Our study introduces a novel solution: specially designed monolithic glasses doped with rare-earth ions (Ho, Tm, Nd, Yb). These glasses leverage the up-conversion process to produce tunable full-color emissions under dual laser excitation at 808 nm and 980 nm. Yb³⁺ ions act as energy donors, transferring absorbed photons to radiative energy levels in Ho³⁺ and Tm³⁺ ions, resulting in red, green, and blue emissions. Additionally, Nd³⁺ ions enhance emission versatility by populating intermediate states. By integrating these components within a single material, we achieved a broad spectrum of RGB colors, overcoming the limitations of previous methods.
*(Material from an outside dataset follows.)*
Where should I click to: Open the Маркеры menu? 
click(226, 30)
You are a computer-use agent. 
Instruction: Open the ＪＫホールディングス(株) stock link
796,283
Using these rare-earth doped glasses, we developed prototypes capable of displaying intricate 2D and 3D static and dynamic images. The glasses’ high thermal and chemical stability, low phonon energy, and superior mechanical resistance make them ideal for large-scale production and long-term use. The simplicity of fabrication and control over emission wavelengths further highlight their potential as next-generation VD materials.

Sample Preparation

Based on previous experience [21], glasses with the composition 25Li₂O-25WO₃-47.65TeO₂+(0.05Ho₂O₃-0.25Tm₂O₃-0.05Nd₂O₃-2Yb₂O₃) mol% were selected for their low phonon energy, high lanthanide solubility, and thermal, chemical, and mechanical advantages. The samples were fabricated via melt-quenching, with continuous stirring to ensure homogeneity and transparency. After melting, the glasses were poured into molds and annealed at 290 °C for 3 hours. The resulting 5 cm x 5 cm x 2 cm glass samples exhibited optimal transparency and structural integrity for 3D VD applications.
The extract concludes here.